Opinion

We need a bank just for long-term credit

C Rangarajan S Sridhar | Updated on March 09, 2018 Published on April 09, 2017

Dark future Without long-term lending   -  Akhilesh_Kumar

Constrained by NPAs, banks are unable to extend long-term loans. It now seems that shutting pre-reform DFIs was premature

It is now well recognised that one of the critical issues facing the economy is the stressed loan assets of the banking system. As per available data, the gross non performing loans (NPAs) of all commercial banks amounted to ₹6.5 lakh crore; that is 8.6 per cent of their aggregate loan book as at end of June 2016. The corresponding figures for the public sector banks are even more alarming. ‘Stressed’ assets i.e. NPAs plus restructured assets shown as standard in the books of the banks, stand at approximately ₹12 lakh crore i.e. 12.1 per cent of outstanding loans and advances. Some analysts have estimated total stressed assets ratio at over 16 per cent.
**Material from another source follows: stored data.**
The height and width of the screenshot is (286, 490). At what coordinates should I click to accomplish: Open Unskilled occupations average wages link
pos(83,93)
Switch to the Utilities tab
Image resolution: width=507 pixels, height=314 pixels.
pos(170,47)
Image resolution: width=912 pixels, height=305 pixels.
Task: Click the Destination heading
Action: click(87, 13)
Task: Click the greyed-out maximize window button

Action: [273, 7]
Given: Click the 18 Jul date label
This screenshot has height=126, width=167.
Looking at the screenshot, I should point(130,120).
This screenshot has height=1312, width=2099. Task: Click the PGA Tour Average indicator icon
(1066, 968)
A fall out of the stressed assets situation is the decline in fresh lending. Bank lending to the corporate sector has contracted in absolute terms during 2016-17 by 5.2 per cent over the previous year as against a growth of 2.8 per cent in 2015-16.

The decline in credit growth has affected both short term and long term credit. This may partly explain the steep fall in corporate investment, which at the height of our high growth period stood at 14 per cent of GDP.
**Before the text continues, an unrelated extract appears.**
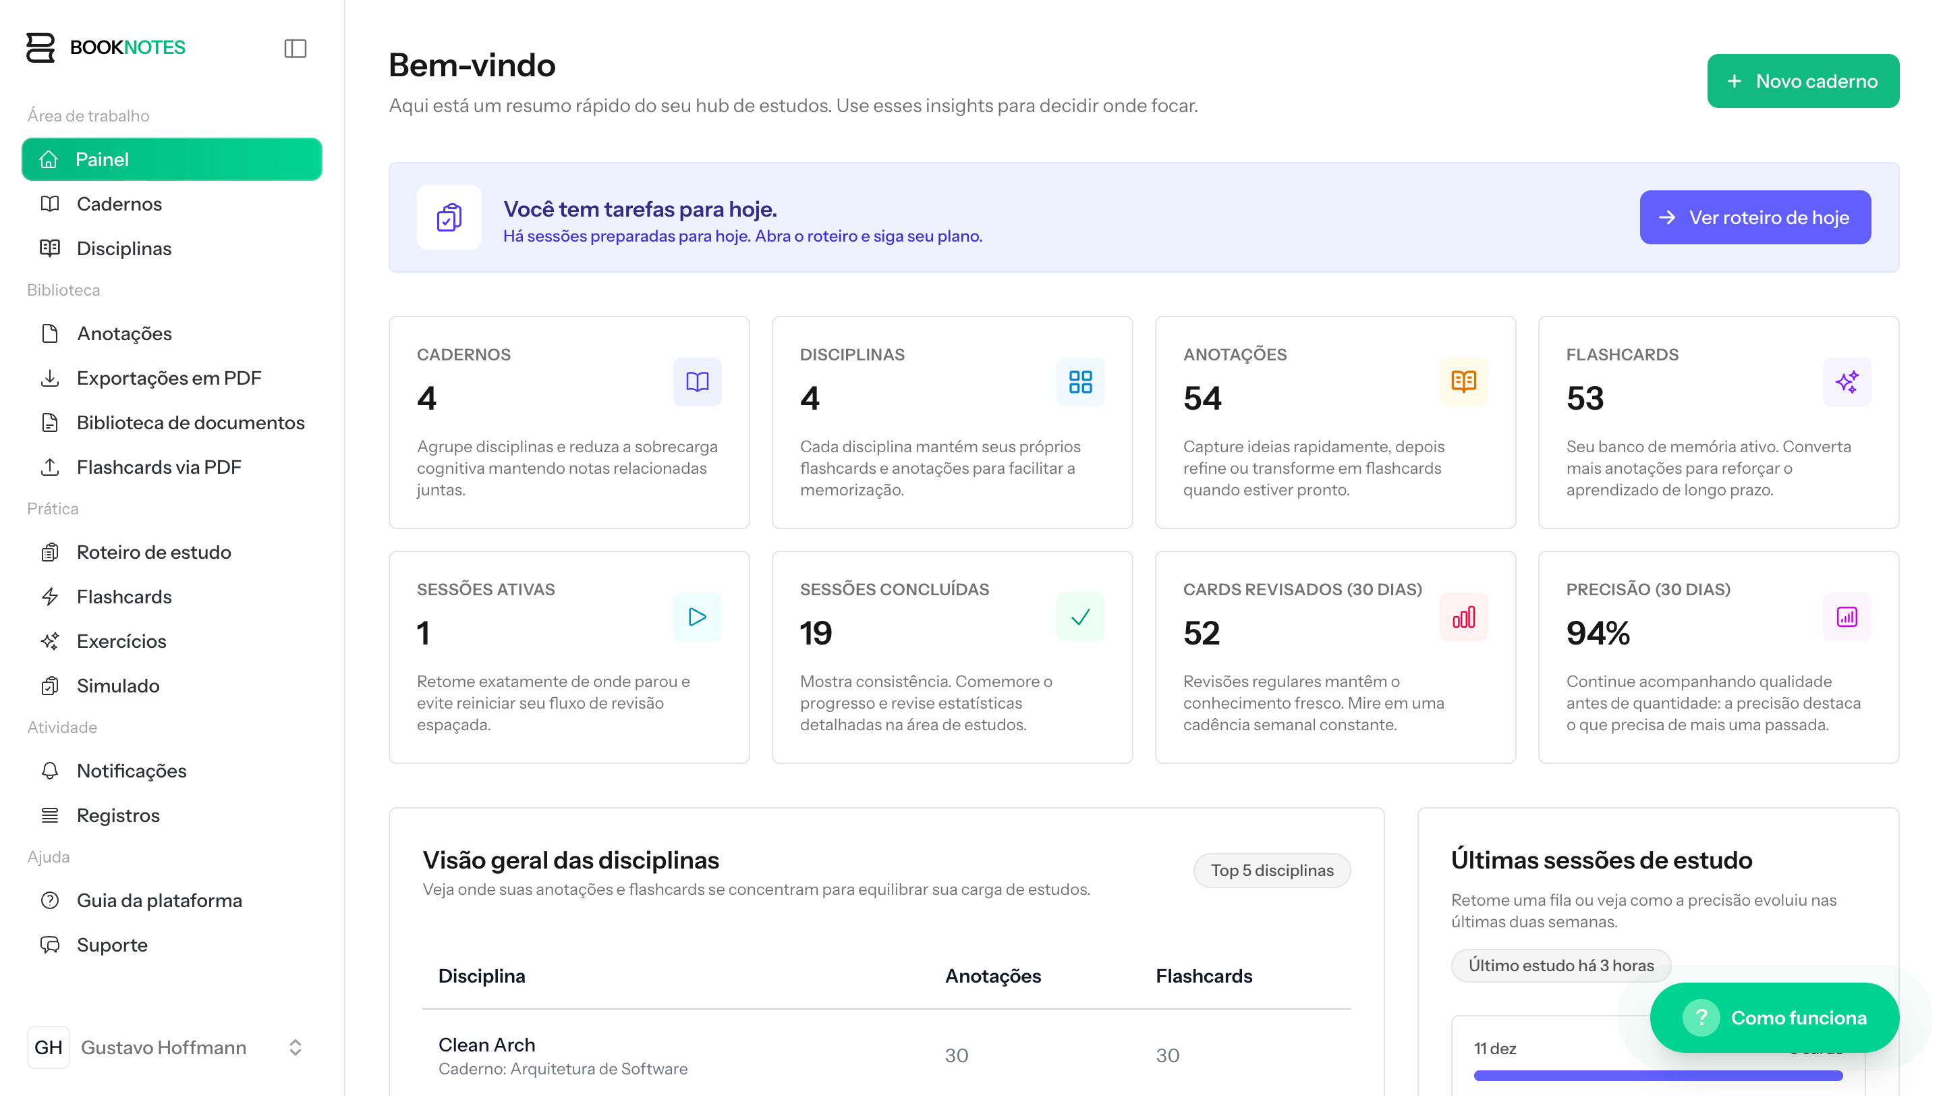Open the Simulado section
1943x1096 pixels.
click(x=117, y=686)
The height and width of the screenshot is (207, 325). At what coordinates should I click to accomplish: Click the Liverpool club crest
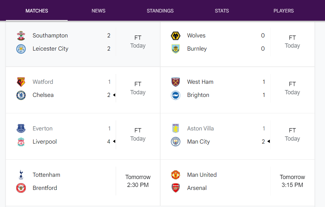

The debate on the NPA issue has largely focused on resolving the stock of NPAs. This is no doubt important and several proposals are under active consideration. But the fact of the decline in term-lending and the consequent impact on private investment and more particularly corporate investment has not received much attention.

Evolution of DFIs

At this juncture it will not be out of place to recount briefly the history of the evolution of industrial financing in our country. Post independence, as India embarked on an ambitious industrial development programme, the concept of development financial institutions (DFI) was embraced. The Industrial Finance Corporation of India (IFCI) was set up as a fully owned Government of India (GoI) entity in 1948, Industrial Credit and Investment Corporation of India (ICICI) was set up in 1955 in the private sector.

Industrial Development Bank of India (IDBI) was a part of RBI from its inception in 1964 until it became a separate entity owned by GoI in 1976. In addition a number of sector- specific DFIs were set up under the administrative control of other ministries.

The DFIs were envisaged to provide medium and long term credit supplementing the commercial banks who provided short term credit for working capital. DFIs grew rapidly — the combined asset base of DFIs was ₹6,143 crore in 1981, which increased to ₹52,054 crore in 1990-91 and to ₹158,379 crore in 1998-99.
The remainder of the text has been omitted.